▸ Task details
Your task is to copy all of the entries exactly as they are given.

- - -

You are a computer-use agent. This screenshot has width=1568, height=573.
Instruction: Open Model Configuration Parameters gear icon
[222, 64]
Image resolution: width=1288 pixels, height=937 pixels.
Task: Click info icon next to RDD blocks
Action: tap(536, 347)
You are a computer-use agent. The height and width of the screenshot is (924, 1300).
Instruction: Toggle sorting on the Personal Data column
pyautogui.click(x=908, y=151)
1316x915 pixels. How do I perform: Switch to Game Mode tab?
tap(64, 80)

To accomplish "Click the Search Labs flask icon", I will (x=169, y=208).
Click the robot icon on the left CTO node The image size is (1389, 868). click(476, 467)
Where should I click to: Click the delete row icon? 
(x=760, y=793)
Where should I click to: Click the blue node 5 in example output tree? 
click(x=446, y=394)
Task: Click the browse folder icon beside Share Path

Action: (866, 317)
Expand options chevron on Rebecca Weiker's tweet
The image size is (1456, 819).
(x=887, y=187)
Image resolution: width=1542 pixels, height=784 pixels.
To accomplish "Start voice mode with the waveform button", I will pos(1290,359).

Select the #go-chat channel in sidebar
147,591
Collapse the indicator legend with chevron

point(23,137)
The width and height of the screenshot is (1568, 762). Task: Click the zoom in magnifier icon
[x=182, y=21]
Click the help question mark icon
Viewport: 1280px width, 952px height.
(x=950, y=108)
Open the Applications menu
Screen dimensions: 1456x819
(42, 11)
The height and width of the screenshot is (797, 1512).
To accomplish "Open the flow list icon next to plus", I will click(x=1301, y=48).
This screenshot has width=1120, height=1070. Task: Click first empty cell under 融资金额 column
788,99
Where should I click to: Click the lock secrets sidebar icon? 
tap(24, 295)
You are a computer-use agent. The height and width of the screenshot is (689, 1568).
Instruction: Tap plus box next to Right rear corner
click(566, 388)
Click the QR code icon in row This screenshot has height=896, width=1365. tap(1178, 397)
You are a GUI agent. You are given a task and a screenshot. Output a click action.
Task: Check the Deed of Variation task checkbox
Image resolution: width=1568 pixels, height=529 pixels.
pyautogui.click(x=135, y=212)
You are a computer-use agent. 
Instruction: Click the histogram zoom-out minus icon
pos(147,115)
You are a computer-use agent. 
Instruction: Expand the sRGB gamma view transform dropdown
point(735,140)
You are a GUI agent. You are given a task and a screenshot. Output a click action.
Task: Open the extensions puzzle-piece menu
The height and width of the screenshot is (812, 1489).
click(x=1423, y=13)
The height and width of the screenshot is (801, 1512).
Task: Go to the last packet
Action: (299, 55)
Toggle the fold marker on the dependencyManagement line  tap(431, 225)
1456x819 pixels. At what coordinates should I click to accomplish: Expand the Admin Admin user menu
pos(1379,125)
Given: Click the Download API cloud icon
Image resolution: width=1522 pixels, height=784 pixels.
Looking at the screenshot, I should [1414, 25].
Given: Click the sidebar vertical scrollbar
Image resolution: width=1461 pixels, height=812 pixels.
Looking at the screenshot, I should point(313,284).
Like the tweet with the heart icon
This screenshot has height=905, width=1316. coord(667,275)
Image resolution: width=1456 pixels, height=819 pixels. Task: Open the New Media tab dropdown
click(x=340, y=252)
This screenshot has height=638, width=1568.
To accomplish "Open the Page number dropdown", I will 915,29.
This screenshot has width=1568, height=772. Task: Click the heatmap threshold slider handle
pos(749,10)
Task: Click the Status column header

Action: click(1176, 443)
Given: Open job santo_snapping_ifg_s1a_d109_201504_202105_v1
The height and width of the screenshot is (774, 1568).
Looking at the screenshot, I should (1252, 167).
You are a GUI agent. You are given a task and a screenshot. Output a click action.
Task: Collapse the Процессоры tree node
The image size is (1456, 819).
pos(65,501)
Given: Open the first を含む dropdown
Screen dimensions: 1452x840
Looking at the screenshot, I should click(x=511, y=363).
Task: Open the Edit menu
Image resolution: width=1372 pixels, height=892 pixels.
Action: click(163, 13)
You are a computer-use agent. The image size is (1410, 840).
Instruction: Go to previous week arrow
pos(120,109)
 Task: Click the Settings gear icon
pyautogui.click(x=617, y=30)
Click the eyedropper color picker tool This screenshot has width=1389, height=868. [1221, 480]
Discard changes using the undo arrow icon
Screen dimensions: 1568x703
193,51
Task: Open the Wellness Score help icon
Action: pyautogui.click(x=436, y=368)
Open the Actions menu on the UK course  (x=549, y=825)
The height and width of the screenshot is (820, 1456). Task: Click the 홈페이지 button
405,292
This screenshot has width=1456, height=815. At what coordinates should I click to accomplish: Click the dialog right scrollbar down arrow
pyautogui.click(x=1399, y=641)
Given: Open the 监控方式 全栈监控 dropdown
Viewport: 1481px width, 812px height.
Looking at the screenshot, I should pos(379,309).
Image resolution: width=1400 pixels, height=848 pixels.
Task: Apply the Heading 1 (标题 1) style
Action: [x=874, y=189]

- - -

▸ Task solution
You are a computer-use agent. This screenshot has width=1568, height=573.
Instruction: Open Model Configuration Parameters gear icon
[222, 64]
Image resolution: width=1288 pixels, height=937 pixels.
Task: Click info icon next to RDD blocks
Action: tap(536, 347)
You are a computer-use agent. The height and width of the screenshot is (924, 1300).
Instruction: Toggle sorting on the Personal Data column
pyautogui.click(x=908, y=151)
1316x915 pixels. How do I perform: Switch to Game Mode tab?
tap(64, 80)

To accomplish "Click the Search Labs flask icon", I will (x=169, y=208).
Click the robot icon on the left CTO node The image size is (1389, 868). click(476, 467)
Where should I click to: Click the delete row icon? 
(x=760, y=793)
Where should I click to: Click the blue node 5 in example output tree? 
click(x=446, y=394)
Task: Click the browse folder icon beside Share Path

Action: (866, 317)
Expand options chevron on Rebecca Weiker's tweet
The image size is (1456, 819).
(x=887, y=187)
Image resolution: width=1542 pixels, height=784 pixels.
To accomplish "Start voice mode with the waveform button", I will pos(1290,359).

Select the #go-chat channel in sidebar
147,591
Collapse the indicator legend with chevron

point(23,137)
The width and height of the screenshot is (1568, 762). Task: Click the zoom in magnifier icon
[x=182, y=21]
Click the help question mark icon
Viewport: 1280px width, 952px height.
(x=950, y=108)
Open the Applications menu
Screen dimensions: 1456x819
(42, 11)
The height and width of the screenshot is (797, 1512).
To accomplish "Open the flow list icon next to plus", I will click(x=1301, y=48).
This screenshot has width=1120, height=1070. Task: Click first empty cell under 融资金额 column
788,99
Where should I click to: Click the lock secrets sidebar icon? 
tap(24, 295)
You are a computer-use agent. The height and width of the screenshot is (689, 1568).
Instruction: Tap plus box next to Right rear corner
click(566, 388)
Click the QR code icon in row This screenshot has height=896, width=1365. tap(1178, 397)
You are a GUI agent. You are given a task and a screenshot. Output a click action.
Task: Check the Deed of Variation task checkbox
Image resolution: width=1568 pixels, height=529 pixels.
pyautogui.click(x=135, y=212)
You are a computer-use agent. 
Instruction: Click the histogram zoom-out minus icon
pos(147,115)
You are a computer-use agent. 
Instruction: Expand the sRGB gamma view transform dropdown
point(735,140)
You are a GUI agent. You are given a task and a screenshot. Output a click action.
Task: Open the extensions puzzle-piece menu
The height and width of the screenshot is (812, 1489).
click(x=1423, y=13)
The height and width of the screenshot is (801, 1512).
Task: Go to the last packet
Action: (299, 55)
Toggle the fold marker on the dependencyManagement line  tap(431, 225)
1456x819 pixels. At what coordinates should I click to accomplish: Expand the Admin Admin user menu
pos(1379,125)
Given: Click the Download API cloud icon
Image resolution: width=1522 pixels, height=784 pixels.
Looking at the screenshot, I should [1414, 25].
Given: Click the sidebar vertical scrollbar
Image resolution: width=1461 pixels, height=812 pixels.
Looking at the screenshot, I should point(313,284).
Like the tweet with the heart icon
This screenshot has height=905, width=1316. coord(667,275)
Image resolution: width=1456 pixels, height=819 pixels. Task: Open the New Media tab dropdown
click(x=340, y=252)
This screenshot has height=638, width=1568.
To accomplish "Open the Page number dropdown", I will 915,29.
This screenshot has width=1568, height=772. Task: Click the heatmap threshold slider handle
pos(749,10)
Task: Click the Status column header

Action: click(1176, 443)
Given: Open job santo_snapping_ifg_s1a_d109_201504_202105_v1
The height and width of the screenshot is (774, 1568).
Looking at the screenshot, I should (1252, 167).
You are a GUI agent. You are given a task and a screenshot. Output a click action.
Task: Collapse the Процессоры tree node
The image size is (1456, 819).
pos(65,501)
Given: Open the first を含む dropdown
Screen dimensions: 1452x840
Looking at the screenshot, I should click(x=511, y=363).
Task: Open the Edit menu
Image resolution: width=1372 pixels, height=892 pixels.
Action: click(163, 13)
You are a computer-use agent. The image size is (1410, 840).
Instruction: Go to previous week arrow
pos(120,109)
 Task: Click the Settings gear icon
pyautogui.click(x=617, y=30)
Click the eyedropper color picker tool This screenshot has width=1389, height=868. [1221, 480]
Discard changes using the undo arrow icon
Screen dimensions: 1568x703
193,51
Task: Open the Wellness Score help icon
Action: pyautogui.click(x=436, y=368)
Open the Actions menu on the UK course  (x=549, y=825)
The height and width of the screenshot is (820, 1456). Task: Click the 홈페이지 button
405,292
This screenshot has width=1456, height=815. At what coordinates should I click to accomplish: Click the dialog right scrollbar down arrow
pyautogui.click(x=1399, y=641)
Given: Open the 监控方式 全栈监控 dropdown
Viewport: 1481px width, 812px height.
Looking at the screenshot, I should pos(379,309).
Image resolution: width=1400 pixels, height=848 pixels.
Task: Apply the Heading 1 (标题 1) style
Action: [x=874, y=189]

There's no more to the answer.